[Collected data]
++++++++++
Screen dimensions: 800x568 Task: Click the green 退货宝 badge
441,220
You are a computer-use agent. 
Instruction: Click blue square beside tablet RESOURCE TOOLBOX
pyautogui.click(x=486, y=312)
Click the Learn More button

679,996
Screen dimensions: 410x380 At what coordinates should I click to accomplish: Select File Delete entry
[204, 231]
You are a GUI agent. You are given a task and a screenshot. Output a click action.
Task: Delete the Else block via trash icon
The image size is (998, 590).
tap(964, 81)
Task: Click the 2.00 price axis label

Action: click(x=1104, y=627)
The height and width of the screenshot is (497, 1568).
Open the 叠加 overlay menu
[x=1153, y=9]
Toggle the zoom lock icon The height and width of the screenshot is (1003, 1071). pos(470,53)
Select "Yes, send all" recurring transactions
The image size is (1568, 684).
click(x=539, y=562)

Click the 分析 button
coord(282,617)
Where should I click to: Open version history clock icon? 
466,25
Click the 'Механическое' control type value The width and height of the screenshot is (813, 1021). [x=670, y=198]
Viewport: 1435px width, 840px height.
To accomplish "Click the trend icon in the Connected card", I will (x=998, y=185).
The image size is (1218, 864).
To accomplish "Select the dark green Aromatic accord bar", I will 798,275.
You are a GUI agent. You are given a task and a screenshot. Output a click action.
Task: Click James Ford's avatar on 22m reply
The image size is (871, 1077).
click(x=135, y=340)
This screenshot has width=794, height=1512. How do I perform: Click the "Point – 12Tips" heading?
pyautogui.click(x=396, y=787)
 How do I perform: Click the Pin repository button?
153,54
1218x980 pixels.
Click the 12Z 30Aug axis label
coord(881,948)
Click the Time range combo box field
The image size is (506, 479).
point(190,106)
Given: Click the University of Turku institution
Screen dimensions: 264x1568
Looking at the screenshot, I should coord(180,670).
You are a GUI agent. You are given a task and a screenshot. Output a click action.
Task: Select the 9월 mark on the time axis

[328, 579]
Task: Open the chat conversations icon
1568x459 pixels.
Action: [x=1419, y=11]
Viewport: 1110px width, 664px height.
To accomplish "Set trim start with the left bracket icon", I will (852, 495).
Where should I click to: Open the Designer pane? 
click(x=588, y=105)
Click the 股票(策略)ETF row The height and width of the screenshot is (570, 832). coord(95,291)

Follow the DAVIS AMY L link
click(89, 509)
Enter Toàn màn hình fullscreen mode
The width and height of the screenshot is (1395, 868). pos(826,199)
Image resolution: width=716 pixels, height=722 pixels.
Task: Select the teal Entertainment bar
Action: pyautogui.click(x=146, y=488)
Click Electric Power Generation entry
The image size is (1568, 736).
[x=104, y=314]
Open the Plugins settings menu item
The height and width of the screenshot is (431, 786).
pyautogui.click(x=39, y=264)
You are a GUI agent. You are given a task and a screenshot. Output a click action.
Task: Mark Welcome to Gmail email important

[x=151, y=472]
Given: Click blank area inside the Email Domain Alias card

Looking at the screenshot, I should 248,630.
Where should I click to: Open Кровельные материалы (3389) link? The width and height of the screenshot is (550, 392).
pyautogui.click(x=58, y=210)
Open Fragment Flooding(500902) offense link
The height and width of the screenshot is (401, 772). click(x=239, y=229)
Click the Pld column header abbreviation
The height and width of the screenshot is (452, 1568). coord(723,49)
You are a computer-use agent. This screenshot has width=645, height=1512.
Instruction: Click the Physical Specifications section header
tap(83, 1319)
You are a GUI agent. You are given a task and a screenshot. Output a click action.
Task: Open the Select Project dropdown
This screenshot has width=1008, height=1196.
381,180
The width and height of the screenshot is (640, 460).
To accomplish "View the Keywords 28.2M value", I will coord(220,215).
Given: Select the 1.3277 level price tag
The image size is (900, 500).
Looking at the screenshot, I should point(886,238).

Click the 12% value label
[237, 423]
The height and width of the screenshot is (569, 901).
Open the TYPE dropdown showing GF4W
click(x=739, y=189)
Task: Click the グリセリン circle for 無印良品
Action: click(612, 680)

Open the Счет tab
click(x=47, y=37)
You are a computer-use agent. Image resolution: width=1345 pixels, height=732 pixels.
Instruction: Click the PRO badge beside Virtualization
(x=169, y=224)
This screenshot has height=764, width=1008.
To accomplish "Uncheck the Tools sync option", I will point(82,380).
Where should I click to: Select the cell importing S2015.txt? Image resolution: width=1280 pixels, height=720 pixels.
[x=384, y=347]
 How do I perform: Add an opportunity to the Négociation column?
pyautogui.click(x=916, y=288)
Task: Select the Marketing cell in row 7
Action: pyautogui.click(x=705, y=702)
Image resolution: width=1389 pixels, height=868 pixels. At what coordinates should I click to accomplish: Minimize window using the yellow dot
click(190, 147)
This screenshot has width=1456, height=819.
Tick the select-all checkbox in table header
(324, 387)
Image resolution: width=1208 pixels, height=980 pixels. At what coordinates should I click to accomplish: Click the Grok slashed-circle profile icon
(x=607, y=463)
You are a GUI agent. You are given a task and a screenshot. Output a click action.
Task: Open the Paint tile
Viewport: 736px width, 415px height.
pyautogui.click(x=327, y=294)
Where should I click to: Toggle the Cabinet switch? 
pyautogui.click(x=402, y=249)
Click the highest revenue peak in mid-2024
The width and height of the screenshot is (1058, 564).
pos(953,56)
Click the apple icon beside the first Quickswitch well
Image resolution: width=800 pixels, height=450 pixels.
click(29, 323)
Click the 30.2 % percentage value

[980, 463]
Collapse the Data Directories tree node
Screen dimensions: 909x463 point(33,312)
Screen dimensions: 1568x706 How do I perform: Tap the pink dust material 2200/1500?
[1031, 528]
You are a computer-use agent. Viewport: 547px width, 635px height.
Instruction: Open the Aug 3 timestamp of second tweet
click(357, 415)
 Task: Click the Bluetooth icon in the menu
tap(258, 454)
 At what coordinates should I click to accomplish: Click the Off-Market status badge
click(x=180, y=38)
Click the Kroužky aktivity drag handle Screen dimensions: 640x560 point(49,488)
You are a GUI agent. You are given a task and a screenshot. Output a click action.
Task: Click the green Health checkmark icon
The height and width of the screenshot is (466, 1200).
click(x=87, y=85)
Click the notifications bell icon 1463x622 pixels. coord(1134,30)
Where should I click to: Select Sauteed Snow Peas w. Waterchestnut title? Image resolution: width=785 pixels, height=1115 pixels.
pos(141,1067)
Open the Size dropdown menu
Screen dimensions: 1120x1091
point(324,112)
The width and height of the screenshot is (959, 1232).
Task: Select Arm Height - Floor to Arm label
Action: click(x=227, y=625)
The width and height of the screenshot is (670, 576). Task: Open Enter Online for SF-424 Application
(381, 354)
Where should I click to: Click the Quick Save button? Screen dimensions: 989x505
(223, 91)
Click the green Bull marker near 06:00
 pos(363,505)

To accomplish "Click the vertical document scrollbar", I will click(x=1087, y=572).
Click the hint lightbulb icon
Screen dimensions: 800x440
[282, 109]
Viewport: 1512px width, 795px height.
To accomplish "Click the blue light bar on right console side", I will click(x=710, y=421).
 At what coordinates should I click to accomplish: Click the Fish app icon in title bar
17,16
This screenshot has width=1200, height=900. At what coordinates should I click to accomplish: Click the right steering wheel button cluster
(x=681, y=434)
++++++++++
● **How to complete this task**
Reprint every entry exactly.

● **Result for this task**
Screen dimensions: 800x568 Task: Click the green 退货宝 badge
441,220
You are a computer-use agent. 
Instruction: Click blue square beside tablet RESOURCE TOOLBOX
pyautogui.click(x=486, y=312)
Click the Learn More button

679,996
Screen dimensions: 410x380 At what coordinates should I click to accomplish: Select File Delete entry
[204, 231]
You are a GUI agent. You are given a task and a screenshot. Output a click action.
Task: Delete the Else block via trash icon
The image size is (998, 590).
tap(964, 81)
Task: Click the 2.00 price axis label

Action: click(x=1104, y=627)
The height and width of the screenshot is (497, 1568).
Open the 叠加 overlay menu
[x=1153, y=9]
Toggle the zoom lock icon The height and width of the screenshot is (1003, 1071). pos(470,53)
Select "Yes, send all" recurring transactions
The image size is (1568, 684).
click(x=539, y=562)

Click the 分析 button
coord(282,617)
Where should I click to: Open version history clock icon? 
466,25
Click the 'Механическое' control type value The width and height of the screenshot is (813, 1021). [x=670, y=198]
Viewport: 1435px width, 840px height.
To accomplish "Click the trend icon in the Connected card", I will (x=998, y=185).
The image size is (1218, 864).
To accomplish "Select the dark green Aromatic accord bar", I will 798,275.
You are a GUI agent. You are given a task and a screenshot. Output a click action.
Task: Click James Ford's avatar on 22m reply
The image size is (871, 1077).
click(x=135, y=340)
This screenshot has width=794, height=1512. How do I perform: Click the "Point – 12Tips" heading?
pyautogui.click(x=396, y=787)
 How do I perform: Click the Pin repository button?
153,54
1218x980 pixels.
Click the 12Z 30Aug axis label
coord(881,948)
Click the Time range combo box field
The image size is (506, 479).
point(190,106)
Given: Click the University of Turku institution
Screen dimensions: 264x1568
Looking at the screenshot, I should coord(180,670).
You are a GUI agent. You are given a task and a screenshot. Output a click action.
Task: Select the 9월 mark on the time axis

[328, 579]
Task: Open the chat conversations icon
1568x459 pixels.
Action: [x=1419, y=11]
Viewport: 1110px width, 664px height.
To accomplish "Set trim start with the left bracket icon", I will (852, 495).
Where should I click to: Open the Designer pane? 
click(x=588, y=105)
Click the 股票(策略)ETF row The height and width of the screenshot is (570, 832). coord(95,291)

Follow the DAVIS AMY L link
click(89, 509)
Enter Toàn màn hình fullscreen mode
The width and height of the screenshot is (1395, 868). pos(826,199)
Image resolution: width=716 pixels, height=722 pixels.
Task: Select the teal Entertainment bar
Action: pyautogui.click(x=146, y=488)
Click Electric Power Generation entry
The image size is (1568, 736).
[x=104, y=314]
Open the Plugins settings menu item
The height and width of the screenshot is (431, 786).
pyautogui.click(x=39, y=264)
You are a GUI agent. You are given a task and a screenshot. Output a click action.
Task: Mark Welcome to Gmail email important

[x=151, y=472]
Given: Click blank area inside the Email Domain Alias card

Looking at the screenshot, I should 248,630.
Where should I click to: Open Кровельные материалы (3389) link? The width and height of the screenshot is (550, 392).
pyautogui.click(x=58, y=210)
Open Fragment Flooding(500902) offense link
The height and width of the screenshot is (401, 772). click(x=239, y=229)
Click the Pld column header abbreviation
The height and width of the screenshot is (452, 1568). coord(723,49)
You are a computer-use agent. This screenshot has width=645, height=1512.
Instruction: Click the Physical Specifications section header
tap(83, 1319)
You are a GUI agent. You are given a task and a screenshot. Output a click action.
Task: Open the Select Project dropdown
This screenshot has width=1008, height=1196.
381,180
The width and height of the screenshot is (640, 460).
To accomplish "View the Keywords 28.2M value", I will coord(220,215).
Given: Select the 1.3277 level price tag
The image size is (900, 500).
Looking at the screenshot, I should point(886,238).

Click the 12% value label
[237, 423]
The height and width of the screenshot is (569, 901).
Open the TYPE dropdown showing GF4W
click(x=739, y=189)
Task: Click the グリセリン circle for 無印良品
Action: click(612, 680)

Open the Счет tab
click(x=47, y=37)
You are a computer-use agent. Image resolution: width=1345 pixels, height=732 pixels.
Instruction: Click the PRO badge beside Virtualization
(x=169, y=224)
This screenshot has height=764, width=1008.
To accomplish "Uncheck the Tools sync option", I will point(82,380).
Where should I click to: Select the cell importing S2015.txt? Image resolution: width=1280 pixels, height=720 pixels.
[x=384, y=347]
 How do I perform: Add an opportunity to the Négociation column?
pyautogui.click(x=916, y=288)
Task: Select the Marketing cell in row 7
Action: pyautogui.click(x=705, y=702)
Image resolution: width=1389 pixels, height=868 pixels. At what coordinates should I click to accomplish: Minimize window using the yellow dot
click(190, 147)
This screenshot has width=1456, height=819.
Tick the select-all checkbox in table header
(324, 387)
Image resolution: width=1208 pixels, height=980 pixels. At what coordinates should I click to accomplish: Click the Grok slashed-circle profile icon
(x=607, y=463)
You are a GUI agent. You are given a task and a screenshot. Output a click action.
Task: Open the Paint tile
Viewport: 736px width, 415px height.
pyautogui.click(x=327, y=294)
Where should I click to: Toggle the Cabinet switch? 
pyautogui.click(x=402, y=249)
Click the highest revenue peak in mid-2024
The width and height of the screenshot is (1058, 564).
pos(953,56)
Click the apple icon beside the first Quickswitch well
Image resolution: width=800 pixels, height=450 pixels.
click(29, 323)
Click the 30.2 % percentage value

[980, 463]
Collapse the Data Directories tree node
Screen dimensions: 909x463 point(33,312)
Screen dimensions: 1568x706 How do I perform: Tap the pink dust material 2200/1500?
[1031, 528]
You are a computer-use agent. Viewport: 547px width, 635px height.
Instruction: Open the Aug 3 timestamp of second tweet
click(357, 415)
 Task: Click the Bluetooth icon in the menu
tap(258, 454)
 At what coordinates should I click to accomplish: Click the Off-Market status badge
click(x=180, y=38)
Click the Kroužky aktivity drag handle Screen dimensions: 640x560 point(49,488)
You are a GUI agent. You are given a task and a screenshot. Output a click action.
Task: Click the green Health checkmark icon
The height and width of the screenshot is (466, 1200).
click(x=87, y=85)
Click the notifications bell icon 1463x622 pixels. coord(1134,30)
Where should I click to: Select Sauteed Snow Peas w. Waterchestnut title? Image resolution: width=785 pixels, height=1115 pixels.
pos(141,1067)
Open the Size dropdown menu
Screen dimensions: 1120x1091
point(324,112)
The width and height of the screenshot is (959, 1232).
Task: Select Arm Height - Floor to Arm label
Action: click(x=227, y=625)
The width and height of the screenshot is (670, 576). Task: Open Enter Online for SF-424 Application
(381, 354)
Where should I click to: Click the Quick Save button? Screen dimensions: 989x505
(223, 91)
Click the green Bull marker near 06:00
 pos(363,505)

To accomplish "Click the vertical document scrollbar", I will click(x=1087, y=572).
Click the hint lightbulb icon
Screen dimensions: 800x440
[282, 109]
Viewport: 1512px width, 795px height.
To accomplish "Click the blue light bar on right console side", I will click(x=710, y=421).
 At what coordinates should I click to accomplish: Click the Fish app icon in title bar
17,16
This screenshot has width=1200, height=900. At what coordinates should I click to accomplish: Click the right steering wheel button cluster
(x=681, y=434)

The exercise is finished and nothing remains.